Keeping correct counts with the WiredTigerSizeStorer is complex, error prone and seemingly impossible. Particularly with the move to only checkpointing stable data colliding with crashes, rollback and deletions due to capped collections. Thanks to geert.bosch's recent dive into other size storer related problems, I am proud to now announce collection renames (within the same database) are added to the list of operations that will require careful handling of minutiae to maintain correct-er counts.
One common scenario the WiredTiger integration layer attempts to keep correct is coming back online after a clean shutdown at an arbitrary stable timestamp. The state of (non-empty) collections and their sizes is that the size storer table contains the correct size after replication replays from the stable timestamp to the top of oplog (where the node left off when shutting down).
One exception to this rule is when a collection is created during replication recovery. This condition is unfortunately necessary because the WTSizeStorer maps "idents" to counts. When a collection is recreated during replication recovery, a new ident is chosen (the previous one is lost to the void). Because the previous mapping, albeit correct, is lost, the code must count inserts coming in to be correct.

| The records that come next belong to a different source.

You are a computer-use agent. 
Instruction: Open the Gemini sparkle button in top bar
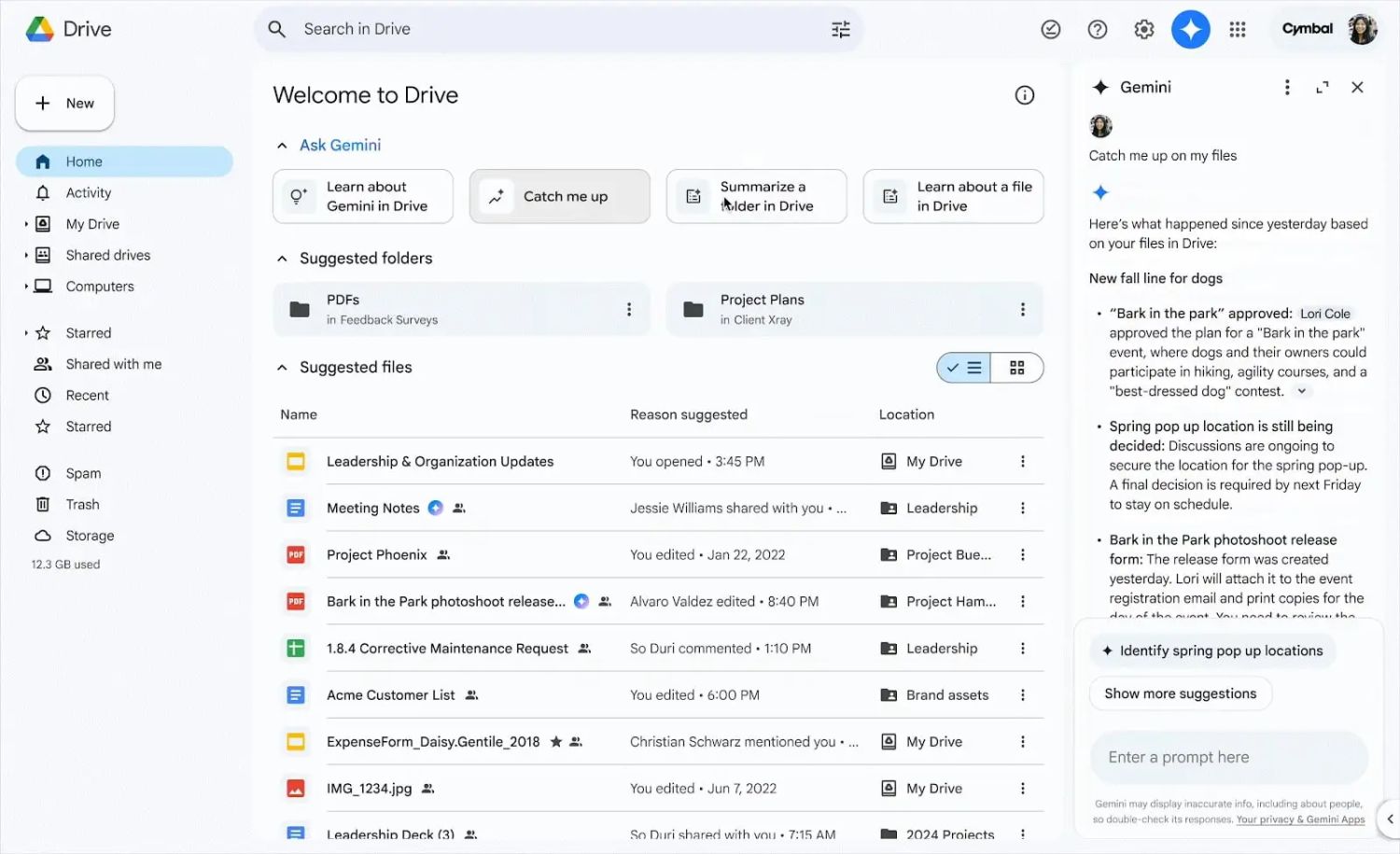[1190, 30]
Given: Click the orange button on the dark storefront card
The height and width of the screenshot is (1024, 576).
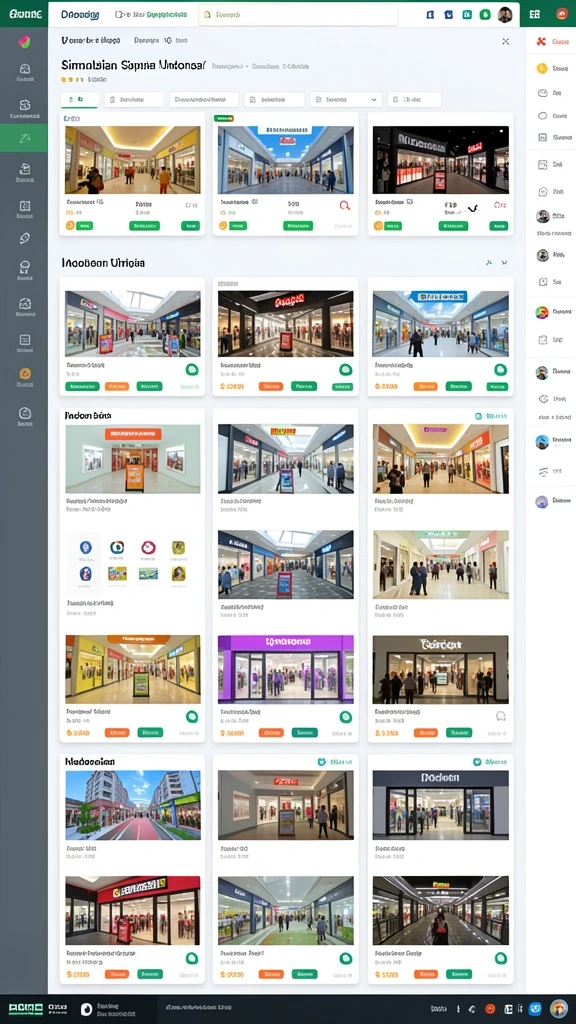Looking at the screenshot, I should (425, 733).
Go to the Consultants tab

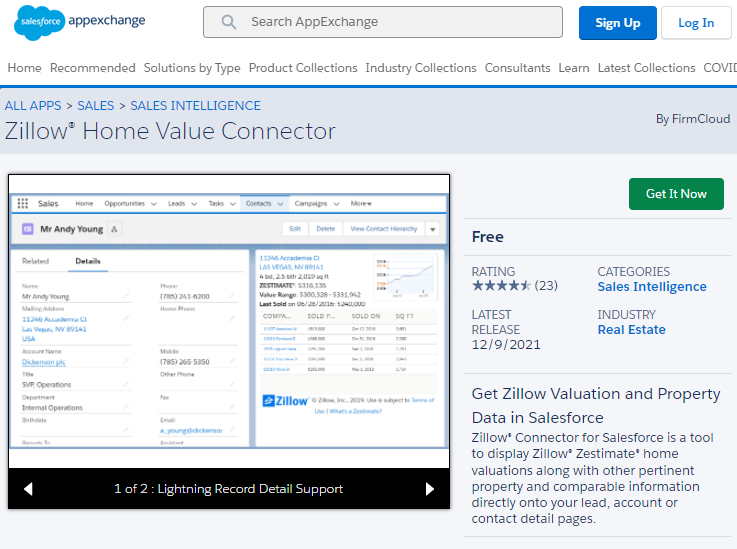click(517, 68)
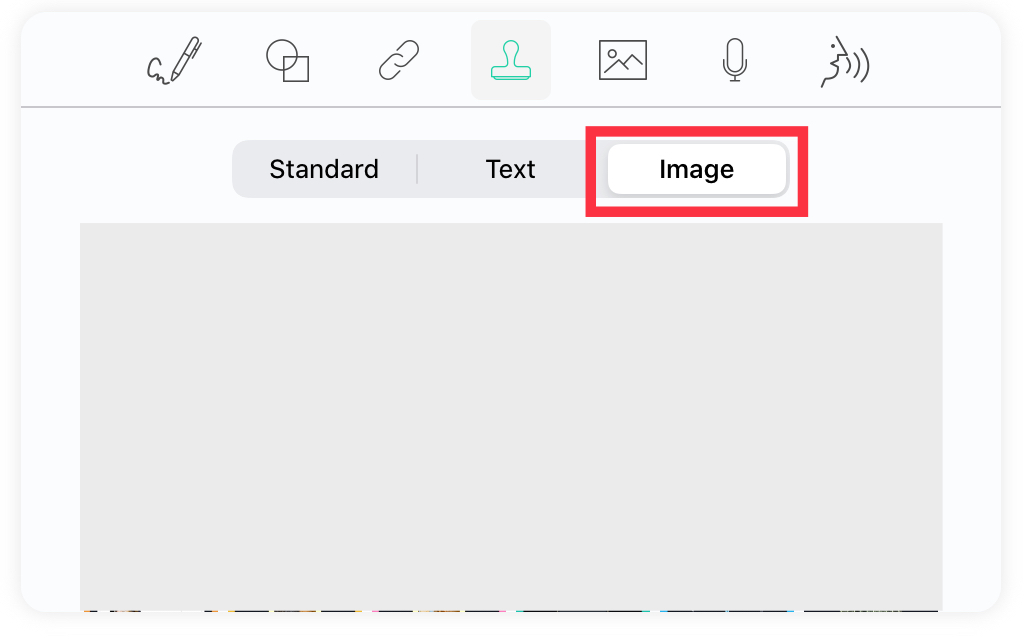Tap the picture frame with mountains icon
Viewport: 1031px width, 639px height.
tap(623, 60)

The intersection of these behaviors along with renameCollection's behavior to create a new record store object (referencing the same underlying table) will juke the WTRecordStore constructor into allowing size adjustments during replication recovery on the same underlying ident.
Thus a sequence involving a rename from A -> B that manifests as an incorrect count:
- At shutdown collection B has 2 documents and a correct count of 2.
- At the stable timestamp, Collection A exists with 1 document and a count of 2.
- Replication recovery plays a rename from A -> B. This marks the collection for size adjustment.
- Replication recovery inserts a second document into B. This increases the count from 2 -> 3.
The attached data files, when brought up as a replica set (on localhost:27017), will demonstrate count() != itcount()
Note that replication recovery replaying a sequence of:
- create collection A
- rename A -> B
must allow size adjustments on B. As if it's being "inherited" from A.